Dataset entries:

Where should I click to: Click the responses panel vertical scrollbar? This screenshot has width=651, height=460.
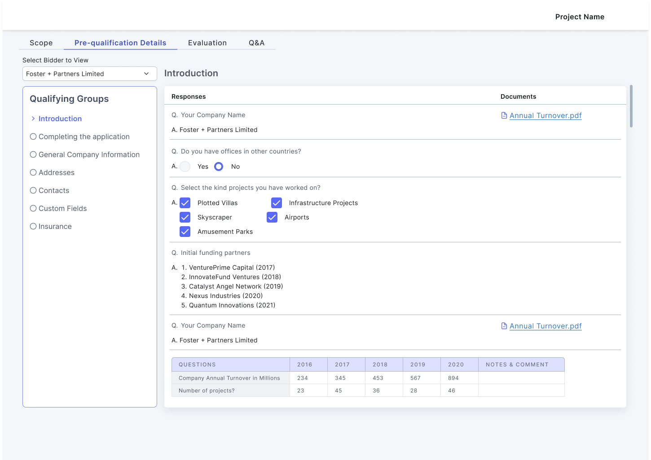tap(631, 106)
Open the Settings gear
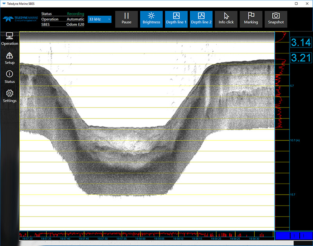The width and height of the screenshot is (313, 246). point(10,96)
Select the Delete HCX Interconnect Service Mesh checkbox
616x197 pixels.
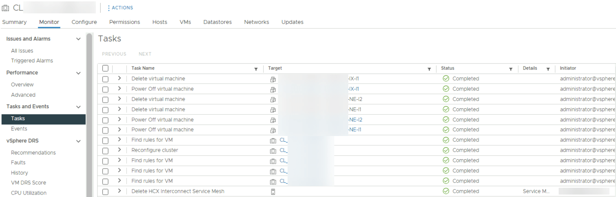click(x=105, y=192)

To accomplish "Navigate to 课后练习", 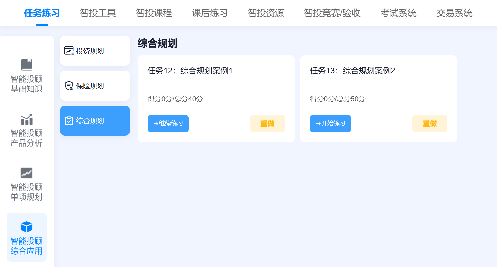I will [210, 13].
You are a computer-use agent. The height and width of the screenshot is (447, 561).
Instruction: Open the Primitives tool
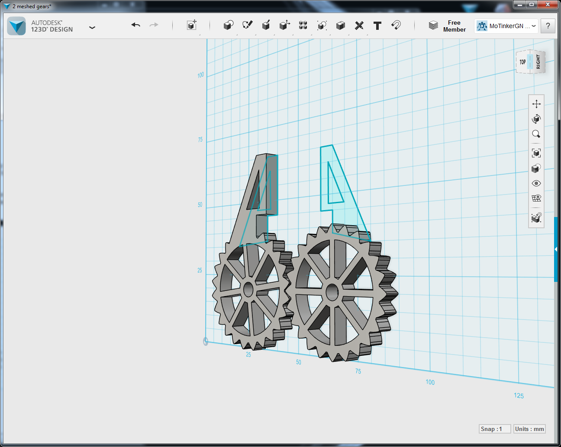pos(228,25)
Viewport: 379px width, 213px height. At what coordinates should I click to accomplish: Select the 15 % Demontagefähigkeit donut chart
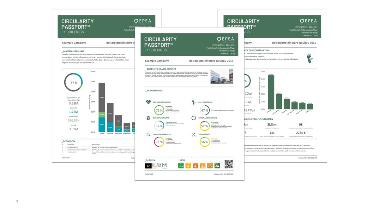pos(159,142)
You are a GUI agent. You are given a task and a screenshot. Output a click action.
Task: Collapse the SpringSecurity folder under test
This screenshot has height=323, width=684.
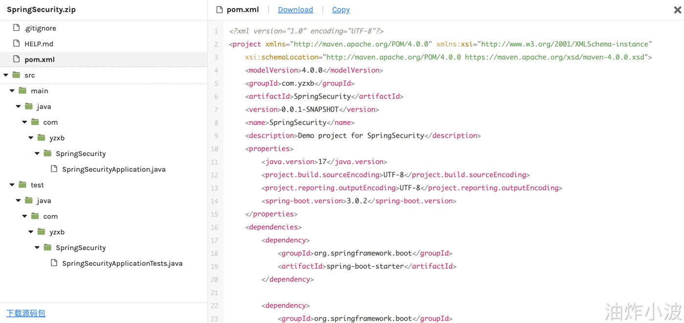tap(37, 248)
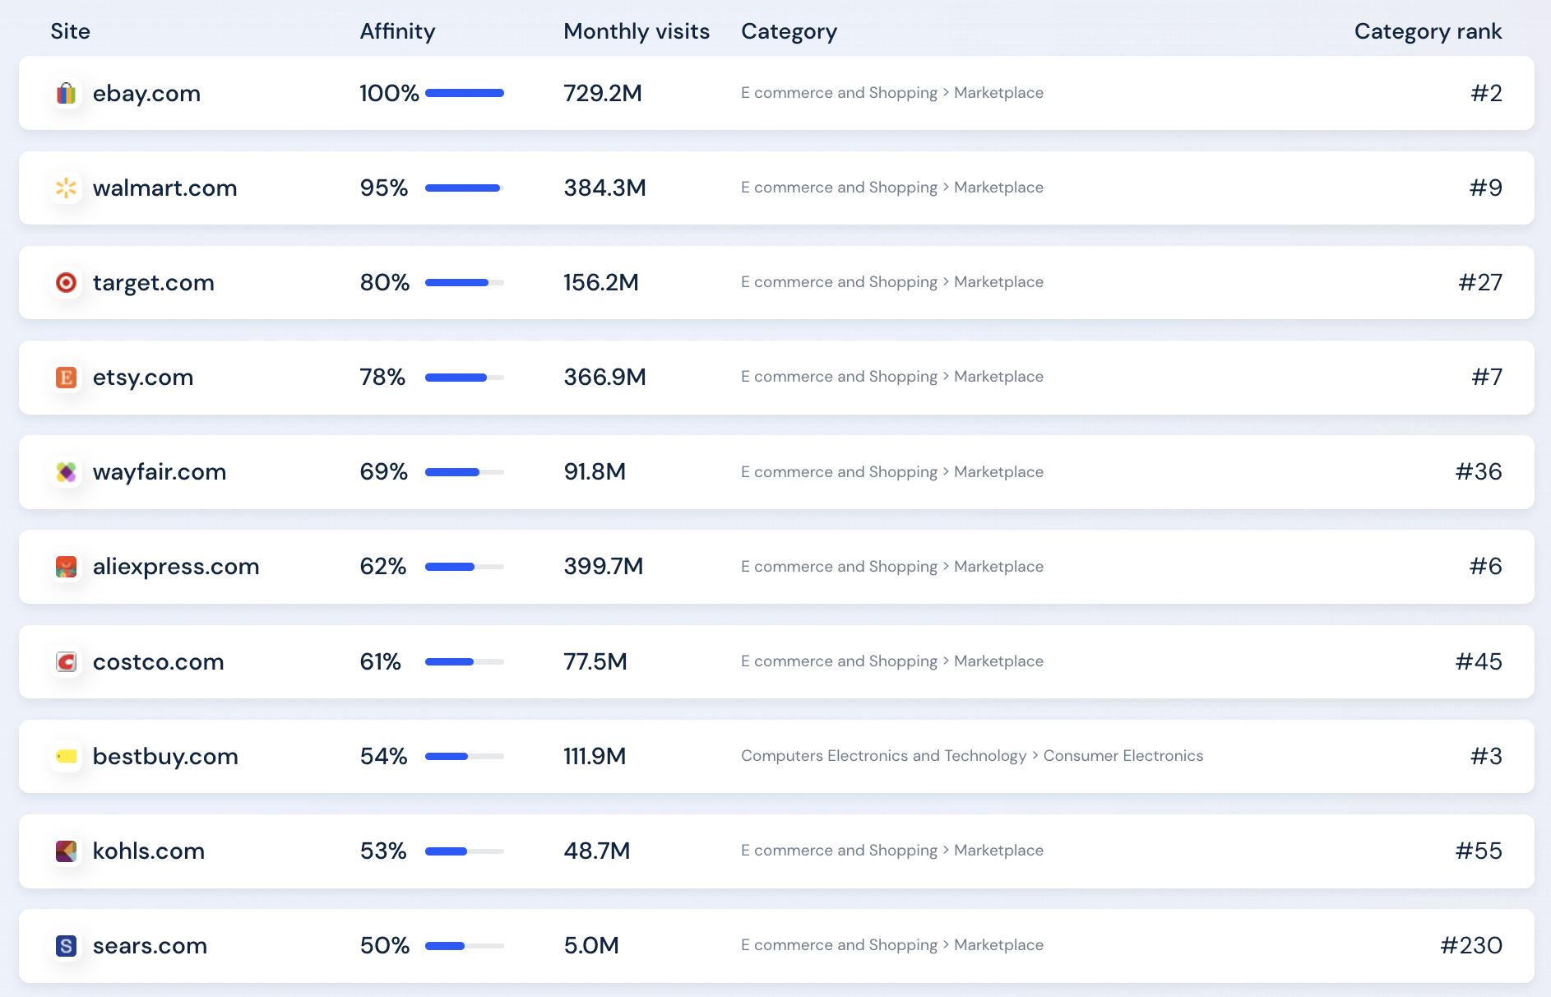Click the sears.com blue S icon

click(66, 946)
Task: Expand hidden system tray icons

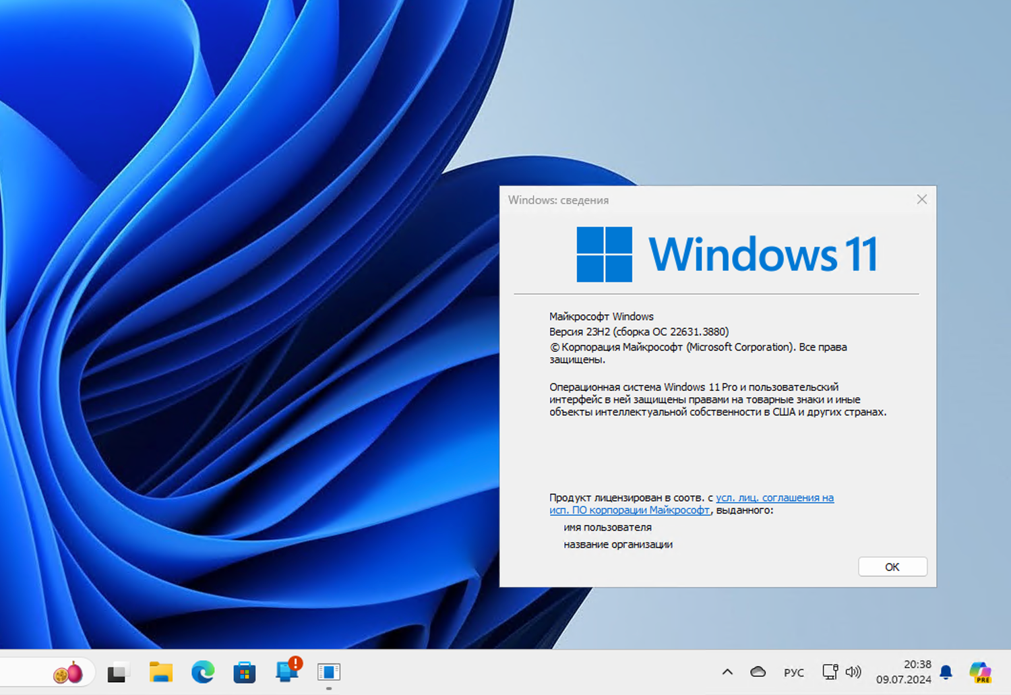Action: pyautogui.click(x=728, y=672)
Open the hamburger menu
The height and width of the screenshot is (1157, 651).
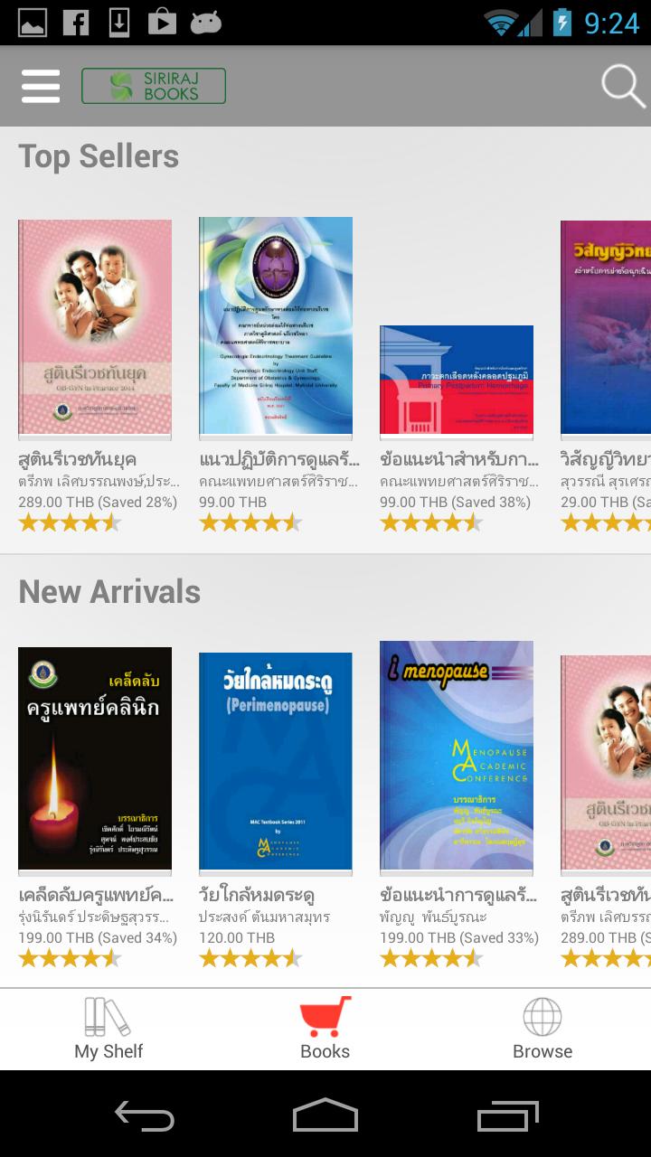click(x=41, y=87)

Your instructions: Leaving out all pictures, print exactly the lines above from the one containing "You are a GUI" through the last line of the entries.

Answer section:
You are a GUI agent. You are given a task and a screenshot. Output a click action.
Task: Collapse the SpringSecurity folder under test
This screenshot has height=323, width=684.
tap(37, 248)
Click the sears.com blue S icon

click(66, 946)
Task: Expand hidden system tray icons

Action: pyautogui.click(x=728, y=672)
Open the hamburger menu
The height and width of the screenshot is (1157, 651).
click(x=41, y=87)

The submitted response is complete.